The bismuth phosphate process was first operated on a large scale at the Hanford Site,
in the later part of 1944. It was successful for plutonium separation
in the emergency situation existing then, but it had a significant
weakness: the inability to recover uranium.
The first successful solvent extraction process for the recovery
of pure uranium and plutonium was developed at ORNL in 1949. The PUREX process is the current method of extraction. Separation plants were also constructed at Savannah River Site and a smaller plant at West Valley Reprocessing Plant which closed by 1972 because of its inability to meet new regulatory requirements.
Reprocessing of civilian fuel has long been employed at the COGEMA La Hague site in France, the Sellafield site in the United Kingdom, the Mayak Chemical Combine in Russia, and at sites such as the Tokai plant in Japan, the Tarapur plant in India, and briefly at the West Valley Reprocessing Plant in the United States.
In October 1976, concern of nuclear weapons proliferation (especially after India demonstrated nuclear weapons capabilities using reprocessing technology) led President Gerald Ford to issue a Presidential directive to indefinitely suspend the commercial reprocessing and recycling of plutonium in the U.S. On 7 April 1977, President Jimmy Carter banned the reprocessing of commercial reactor spent nuclear fuel. The key issue driving this policy was the risk of nuclear weapons proliferation by diversion of plutonium from the civilian fuel cycle, and to encourage other nations to follow the USA lead.
After that, only countries that already had large investments in
reprocessing infrastructure continued to reprocess spent nuclear fuel.
President Reagan lifted the ban in 1981, but did not provide the
substantial subsidy that would have been necessary to start up
commercial reprocessing.
In March 1999, the U.S. Department of Energy (DOE) reversed its policy and signed a contract with a consortium of Duke Energy, COGEMA, and Stone & Webster (DCS) to design and operate a mixed oxide (MOX) fuel fabrication facility. Site preparation at the Savannah River Site (South Carolina) began in October 2005.
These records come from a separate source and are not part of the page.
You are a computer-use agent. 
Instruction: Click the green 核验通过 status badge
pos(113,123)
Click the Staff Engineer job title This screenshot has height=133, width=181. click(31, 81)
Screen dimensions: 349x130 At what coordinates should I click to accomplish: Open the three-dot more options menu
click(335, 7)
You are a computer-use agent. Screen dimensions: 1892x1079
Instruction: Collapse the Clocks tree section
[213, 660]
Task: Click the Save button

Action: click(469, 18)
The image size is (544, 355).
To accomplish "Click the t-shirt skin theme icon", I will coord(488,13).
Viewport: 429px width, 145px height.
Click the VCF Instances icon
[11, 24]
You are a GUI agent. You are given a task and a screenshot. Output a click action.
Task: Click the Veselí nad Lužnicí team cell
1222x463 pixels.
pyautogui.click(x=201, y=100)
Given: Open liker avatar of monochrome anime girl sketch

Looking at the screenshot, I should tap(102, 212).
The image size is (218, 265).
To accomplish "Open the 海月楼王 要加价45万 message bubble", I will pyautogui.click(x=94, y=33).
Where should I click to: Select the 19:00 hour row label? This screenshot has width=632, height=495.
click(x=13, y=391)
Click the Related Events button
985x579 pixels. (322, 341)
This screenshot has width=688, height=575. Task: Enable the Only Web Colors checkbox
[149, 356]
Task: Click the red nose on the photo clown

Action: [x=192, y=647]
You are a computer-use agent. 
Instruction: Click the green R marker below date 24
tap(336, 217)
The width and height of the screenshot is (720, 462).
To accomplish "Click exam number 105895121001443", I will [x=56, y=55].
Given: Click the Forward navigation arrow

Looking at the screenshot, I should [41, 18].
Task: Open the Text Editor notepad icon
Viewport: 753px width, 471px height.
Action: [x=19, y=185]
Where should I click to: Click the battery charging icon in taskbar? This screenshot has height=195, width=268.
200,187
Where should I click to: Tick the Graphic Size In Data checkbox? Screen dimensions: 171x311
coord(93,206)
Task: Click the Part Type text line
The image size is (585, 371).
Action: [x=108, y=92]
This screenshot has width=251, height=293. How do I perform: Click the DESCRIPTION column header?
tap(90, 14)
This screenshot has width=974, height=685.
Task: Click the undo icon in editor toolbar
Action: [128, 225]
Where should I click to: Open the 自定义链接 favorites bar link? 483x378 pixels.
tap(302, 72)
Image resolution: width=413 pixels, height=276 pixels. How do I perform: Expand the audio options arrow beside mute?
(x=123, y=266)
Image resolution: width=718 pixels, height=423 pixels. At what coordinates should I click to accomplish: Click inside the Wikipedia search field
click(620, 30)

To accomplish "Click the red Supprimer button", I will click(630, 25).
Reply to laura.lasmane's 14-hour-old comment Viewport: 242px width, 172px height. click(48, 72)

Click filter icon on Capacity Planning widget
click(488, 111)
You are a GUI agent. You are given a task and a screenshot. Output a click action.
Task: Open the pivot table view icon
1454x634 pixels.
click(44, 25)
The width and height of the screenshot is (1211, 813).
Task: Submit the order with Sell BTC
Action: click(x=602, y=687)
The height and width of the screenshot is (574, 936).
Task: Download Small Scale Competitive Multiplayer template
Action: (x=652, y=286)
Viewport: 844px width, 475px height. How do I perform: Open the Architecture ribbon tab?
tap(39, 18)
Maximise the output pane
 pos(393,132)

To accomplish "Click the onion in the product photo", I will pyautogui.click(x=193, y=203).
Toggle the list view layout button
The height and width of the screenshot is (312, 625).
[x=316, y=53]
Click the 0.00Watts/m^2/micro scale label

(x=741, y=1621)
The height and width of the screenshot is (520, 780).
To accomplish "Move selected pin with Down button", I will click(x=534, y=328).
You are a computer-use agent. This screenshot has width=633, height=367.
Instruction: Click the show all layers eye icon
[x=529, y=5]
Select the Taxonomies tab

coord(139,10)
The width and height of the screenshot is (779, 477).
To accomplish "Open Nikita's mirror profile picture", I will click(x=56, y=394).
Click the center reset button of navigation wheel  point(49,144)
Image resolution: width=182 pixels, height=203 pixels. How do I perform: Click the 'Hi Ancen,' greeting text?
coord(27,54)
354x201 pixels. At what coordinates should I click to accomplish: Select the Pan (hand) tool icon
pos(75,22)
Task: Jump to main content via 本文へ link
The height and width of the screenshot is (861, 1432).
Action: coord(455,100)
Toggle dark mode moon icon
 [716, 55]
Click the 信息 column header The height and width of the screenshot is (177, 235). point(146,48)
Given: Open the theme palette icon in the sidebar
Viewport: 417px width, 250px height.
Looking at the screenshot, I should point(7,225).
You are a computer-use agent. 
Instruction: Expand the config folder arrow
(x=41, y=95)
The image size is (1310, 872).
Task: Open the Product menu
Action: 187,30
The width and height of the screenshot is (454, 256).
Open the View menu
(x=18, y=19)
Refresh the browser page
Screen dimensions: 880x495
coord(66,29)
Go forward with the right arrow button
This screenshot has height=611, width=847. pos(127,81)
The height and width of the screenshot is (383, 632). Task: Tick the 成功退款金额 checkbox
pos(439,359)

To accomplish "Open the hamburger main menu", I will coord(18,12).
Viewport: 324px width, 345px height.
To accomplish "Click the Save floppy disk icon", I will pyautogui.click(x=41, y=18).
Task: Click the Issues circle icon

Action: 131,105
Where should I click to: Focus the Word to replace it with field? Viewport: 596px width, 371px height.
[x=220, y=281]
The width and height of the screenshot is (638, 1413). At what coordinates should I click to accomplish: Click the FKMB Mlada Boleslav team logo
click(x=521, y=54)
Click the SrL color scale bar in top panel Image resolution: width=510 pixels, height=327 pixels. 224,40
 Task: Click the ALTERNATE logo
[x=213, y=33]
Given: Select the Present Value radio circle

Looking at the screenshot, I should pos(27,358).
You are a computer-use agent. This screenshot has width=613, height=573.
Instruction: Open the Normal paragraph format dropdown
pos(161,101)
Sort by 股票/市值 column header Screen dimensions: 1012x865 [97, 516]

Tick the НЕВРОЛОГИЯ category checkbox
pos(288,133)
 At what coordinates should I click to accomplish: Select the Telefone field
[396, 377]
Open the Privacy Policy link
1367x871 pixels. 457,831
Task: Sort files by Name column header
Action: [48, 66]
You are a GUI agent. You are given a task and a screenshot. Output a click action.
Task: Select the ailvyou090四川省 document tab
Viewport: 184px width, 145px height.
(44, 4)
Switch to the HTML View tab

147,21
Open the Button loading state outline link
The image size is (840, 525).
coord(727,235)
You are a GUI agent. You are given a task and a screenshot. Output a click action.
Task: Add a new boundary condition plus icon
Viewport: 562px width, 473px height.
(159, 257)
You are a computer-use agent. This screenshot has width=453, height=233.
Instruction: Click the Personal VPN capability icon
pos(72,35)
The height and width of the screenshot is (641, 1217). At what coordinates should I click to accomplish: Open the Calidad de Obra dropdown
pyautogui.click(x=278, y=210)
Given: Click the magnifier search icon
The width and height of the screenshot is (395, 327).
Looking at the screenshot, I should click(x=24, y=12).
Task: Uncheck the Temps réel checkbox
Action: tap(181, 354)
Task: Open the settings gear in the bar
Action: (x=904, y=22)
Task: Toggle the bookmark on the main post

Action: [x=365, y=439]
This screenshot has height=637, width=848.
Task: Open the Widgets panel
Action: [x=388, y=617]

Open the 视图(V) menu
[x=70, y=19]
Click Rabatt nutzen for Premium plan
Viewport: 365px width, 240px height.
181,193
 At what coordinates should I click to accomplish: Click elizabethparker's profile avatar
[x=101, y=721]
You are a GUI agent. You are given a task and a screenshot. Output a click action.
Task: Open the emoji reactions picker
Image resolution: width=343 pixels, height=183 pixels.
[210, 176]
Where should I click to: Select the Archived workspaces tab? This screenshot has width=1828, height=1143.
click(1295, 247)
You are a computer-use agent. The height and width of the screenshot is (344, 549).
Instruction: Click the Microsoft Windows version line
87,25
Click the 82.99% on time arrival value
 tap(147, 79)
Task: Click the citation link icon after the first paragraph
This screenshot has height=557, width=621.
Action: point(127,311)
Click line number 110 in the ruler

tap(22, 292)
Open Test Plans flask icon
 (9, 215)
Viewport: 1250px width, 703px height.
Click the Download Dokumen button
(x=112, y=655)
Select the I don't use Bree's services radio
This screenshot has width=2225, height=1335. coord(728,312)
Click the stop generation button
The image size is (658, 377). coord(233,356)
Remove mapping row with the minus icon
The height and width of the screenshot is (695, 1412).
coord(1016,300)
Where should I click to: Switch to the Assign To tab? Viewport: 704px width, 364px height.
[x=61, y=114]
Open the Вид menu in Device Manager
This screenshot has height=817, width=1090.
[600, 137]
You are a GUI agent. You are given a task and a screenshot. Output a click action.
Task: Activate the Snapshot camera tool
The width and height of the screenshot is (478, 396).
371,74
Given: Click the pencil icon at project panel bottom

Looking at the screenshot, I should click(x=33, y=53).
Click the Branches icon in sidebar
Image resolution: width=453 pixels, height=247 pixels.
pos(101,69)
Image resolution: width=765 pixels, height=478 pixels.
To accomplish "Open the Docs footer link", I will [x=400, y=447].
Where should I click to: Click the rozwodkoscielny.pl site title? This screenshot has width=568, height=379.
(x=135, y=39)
In 2011 the New York Times reported "...11 years after the government
awarded a construction contract, the cost of the project has soared to
nearly $5 billion. The vast concrete and steel structure is a
half-finished hulk, and the government has yet to find a single
customer, despite offers of lucrative subsidies." TVA (currently the
most likely customer) said in April 2011 that it would delay a decision
until it could see how MOX fuel performed in the nuclear accident at Fukushima Daiichi.
Separation technologies
Water and organic solvents
PUREX
PUREX, the current standard method, is an acronym standing for Plutonium and Uranium Recovery by EXtraction. The PUREX process is a liquid-liquid extraction method used to reprocess spent nuclear fuel, to extract uranium and plutonium, independent of each other, from the fission products. This is the most developed and widely used process in the industry at present.
When used on fuel from commercial power reactors the plutonium
extracted typically contains too much Pu-240 to be considered
"weapons-grade" plutonium, ideal for use in a nuclear weapon.
Nevertheless, highly reliable nuclear weapons can be built at all levels
of technical sophistication using reactor-grade plutonium. Moreover, reactors that are capable of refueling frequently can be used to produce weapon-grade plutonium, which can later be recovered using PUREX. Because of this, PUREX chemicals are monitored.
Modifications of PUREX
UREX
The PUREX process can be modified to make a UREX (URanium EXtraction) process which could be used to save space inside high level nuclear waste disposal sites, such as the Yucca Mountain nuclear waste repository, by removing the uranium which makes up the vast majority of the mass and volume of used fuel and recycling it as reprocessed uranium.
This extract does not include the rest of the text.